Guiding principles:

1. **Left-to-right, top-to-bottom always.** This is a core to giving rail an understandable model. I think this is where other concatenative languages (or functional application in Haskell, etc) starts to require a galaxy brain.

2. **Many UNDERSTANDABLE granular pieces.** Abstraction only works when both the interface and implementation are understandable. An interface MUST be understandable, and an implementation SHOULD be as understandable as possible.

3. **Learn, don't copy.** Many other languages have great features. Learn from, but do not exactly copy features or syntax. What is the actual enjoyable thing behind it?

4. **Reduce complexity.** The essence of computer programming is controlling complexity (BWK, Knuth, others). NEVER make things more complex, only pass on that complexity which is NECESSARY for solving a problem. Don't be afraid to make decisions for others on a default behavior.

# Semantic choices

These are ideas on semantics for a language. Syntax will likely differ from anything here

Primary paradigm:
- Concatenative

Must-haves:
- Strict left-to-right processing
  - `() -> (a, b, c)` can connect to:
    - `(c) -> (any)`
    - `(b, c) -> (any)`
    - `(a, b, c) -> (any)`
    - `(<...before a>, a, b, c) -> (any)`
  - (Above is not different from Forth/Factor)
  - But... Also apply this to type restrictions, generics, etc
    - `(a) -> (b)` can be type restricted as something like `(Str/a) -> (Str/b)`

No clear idea on whether the following can be reconciled at all, but...

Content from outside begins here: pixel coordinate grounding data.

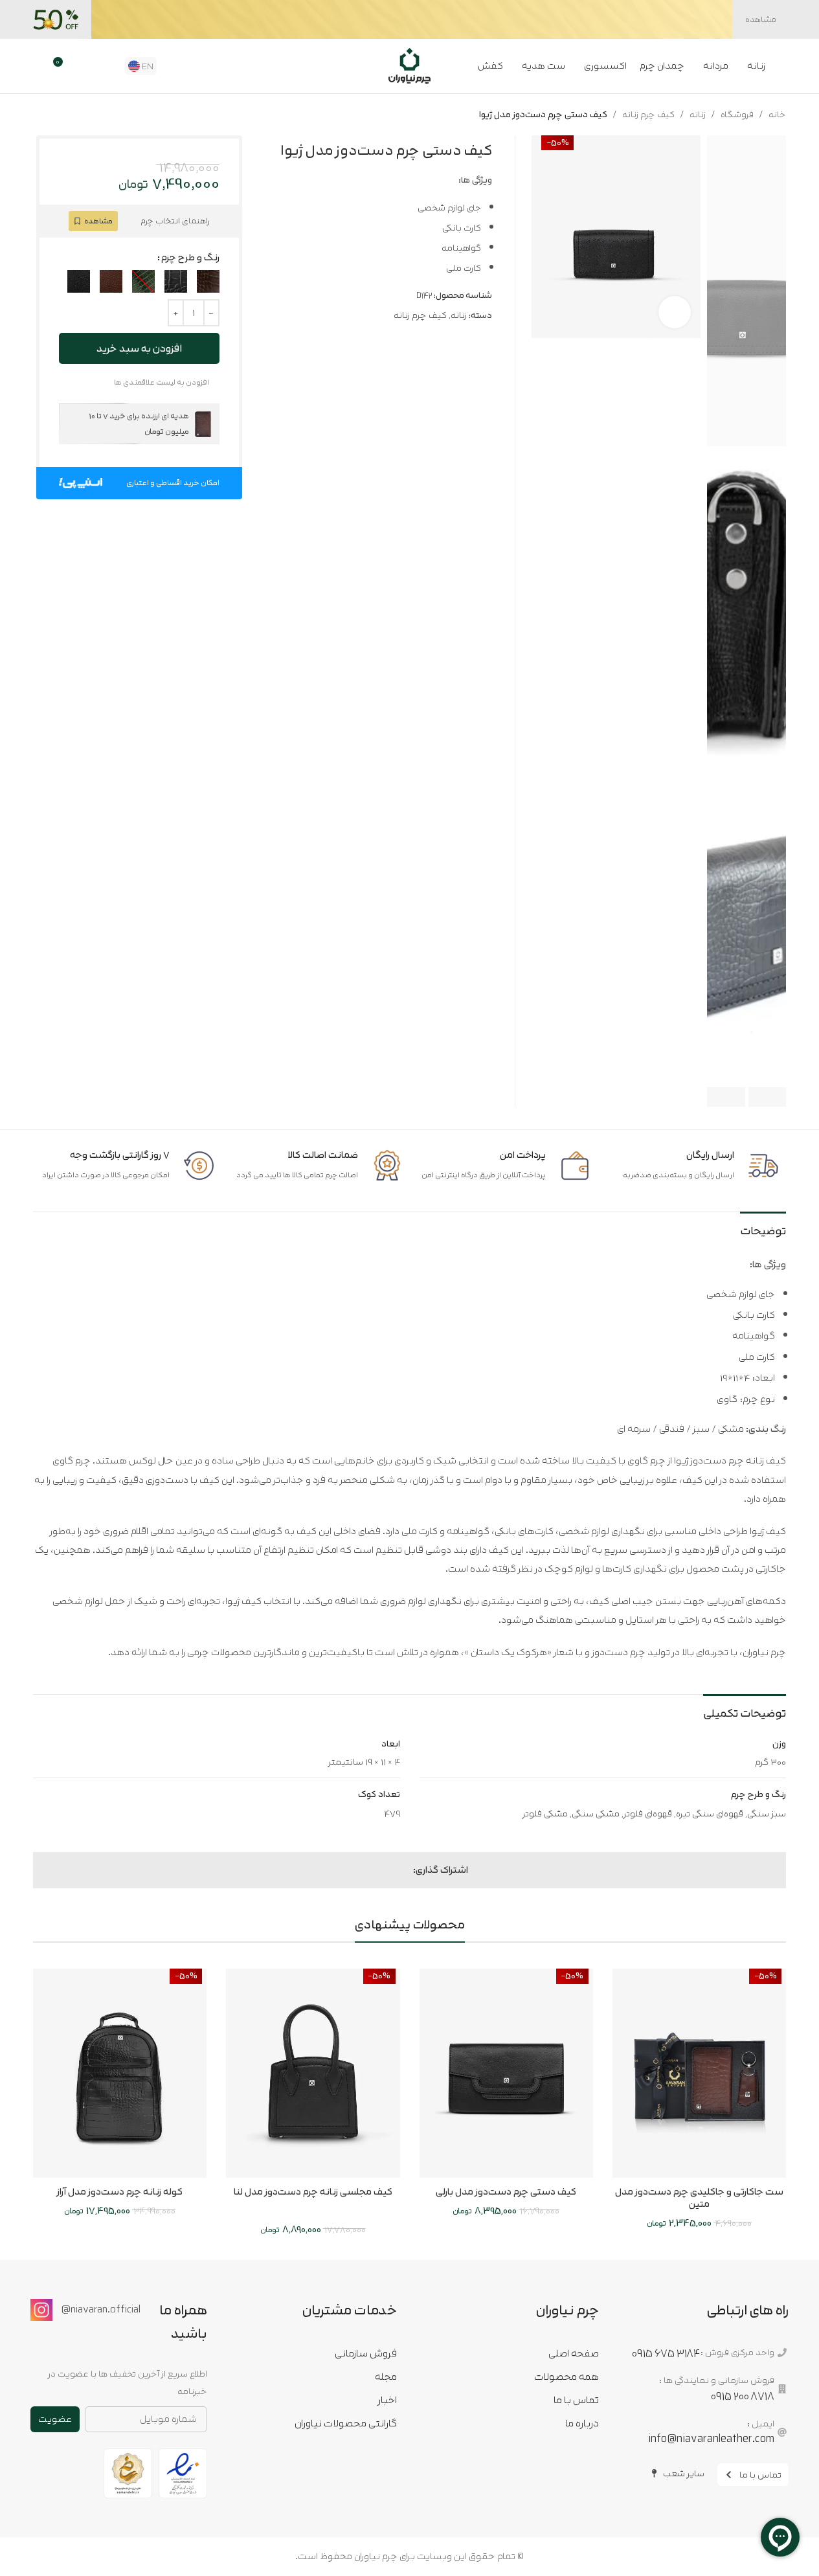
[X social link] (390, 1870)
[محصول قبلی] (72, 114)
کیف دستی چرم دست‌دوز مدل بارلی (506, 2191)
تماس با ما (576, 2399)
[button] (767, 1097)
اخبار (387, 2399)
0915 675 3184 (666, 2353)
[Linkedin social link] (374, 1870)
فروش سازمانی (366, 2353)
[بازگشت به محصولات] (56, 114)
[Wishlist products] (85, 66)
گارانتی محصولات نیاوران (346, 2423)
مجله (386, 2376)
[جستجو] (107, 66)
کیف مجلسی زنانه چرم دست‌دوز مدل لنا (313, 2191)
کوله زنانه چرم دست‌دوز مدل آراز (120, 2191)
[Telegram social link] (358, 1870)
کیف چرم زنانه (648, 115)
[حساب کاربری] (38, 66)
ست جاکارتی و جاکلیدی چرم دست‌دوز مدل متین (699, 2198)
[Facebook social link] (405, 1870)
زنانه (698, 115)
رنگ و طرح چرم (190, 258)
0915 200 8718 (742, 2396)
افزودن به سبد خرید (139, 348)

Ideas I _like_ from other languages:

- Perl's idea of having semantic, linguistic ideas like singularity/plurality baked in to the language via sigils.
  - ColorForth and [RetroForth](http://www.retroforth.org) had similar ideas
- Haskell's type system (Especially things like `Monad m => a -> m a`)
- Factor's quotations (Granted, this comes from Common Lisp, but I really enjoy the factor implementation)
- Functional must-haves (map, flatMap, reduce, filter, scan)
- Fortran's idea of "calling a function on a single value or collection just works"
  - So... polymorphism? Or maybe single value coerces to single element list? Am I in APL territory?
- Rust's structs/enums/unions (Again, not a first, but maybe best I've seen)
- Rust's Traits
- Rust's "put tests anywhere, probably right in the source file" convention
- Mercury's IO sugar
- Matching in function definitions a-la Erlang/Elixir/Prolog
- Tail call recursion
- Spread operators (esp JavaScript's)
- Actor model from Erlang (esp spawn/receive semantics. PID lacks type information)
- Pipe operator `|>` from languages like Elixir/F#, and `->` and `->>` from Clojure
- Elymas's stack reordering https://github.com/Drahflow/Elymas
- min and mn's lispy style for lambdas, lists, etc https://h3rald.com/mn/Mn_DeveloperGuide.htm
- Zig's "Speak the C ABI" goal
  - Shen's one-language transpiling to many languages goal is similar, but an opposite approach
- Zig's comptime
  - Mostly that it's possible to write macro-ish stuff in the language itself. That it *can*
    be resolved at compile time is nice too.
  - Kind of related to homoiconic languages
- Everything is a ____ paradigms.
  - List: Lisp/Scheme/etc
  - Object: Java/Python/Ruby and their friends
  - String: Tcl
  - File: Unix/Linux/BSD

Like != should have. The above is just a list of things that make me happy.
[Start with No](https://basecamp.com/gettingreal/05.3-start-with-no) is still a good idea.

Ideas in conflict:
- "Convention over Configuration" a la DHH vs. "Explicit better than Implicit" a la Python zen
- Actors vs. Objects -- Can all "Objects" (Assuming something _should_ mix state and logic) really be actors?

# Syntactic choices

## Function signature considerations

- `( ... a b c -- ... d e f)` is not terrible but not easy
- `(Monad m => ... Int -> String -> m String )` Kinda like the Haskell arrow Syntax. (Although hard to grok where input vs outputs)
- `{ a b c -- d e }` forth-like bindings are not great. This binds only the left half, and the right half is unaffected. (i.e. you wouldn't do a Fortran-ish `d = etc`)
- `:: name ( a b -- c ) ...etc... ;` Factor's double `::` for argument binding is far from the signature

 What about this?

`: my-fn (Monad m => Int String/s -> m/String ) ...etc... ;`
- Meaning: define a function `my-fn`
- Have a type variable `m` for `Monad`
  - (Kind of a weird use of a type variable)
- Function will/must consume an int and a String from the stack
- The `String` is bound to a variable `s` (while the previous `Int` is not)
- The function will/must return some `Monad` of `String`

Not sure if it's great to have `/` be the same for `Type/var` and `HigherType/Type`

Also would like (or at least... want to think about):

- optional input through default argument values (if that can even make sense)
- function polymorphism (maybe like Haskell instances)

# Experience

- IDE Suggestions, Tab-completions (Through an LSP I think)
- "Heat map" view, for when stack gets too huge
  - Need to prevent too many things in a stack, no one can manage that
  - Need to be configurable (per project? per file? per function?)
- Need stack status (what types near top?) as hints when hovering
- Rust's compiler is so helpful and positive. Take notes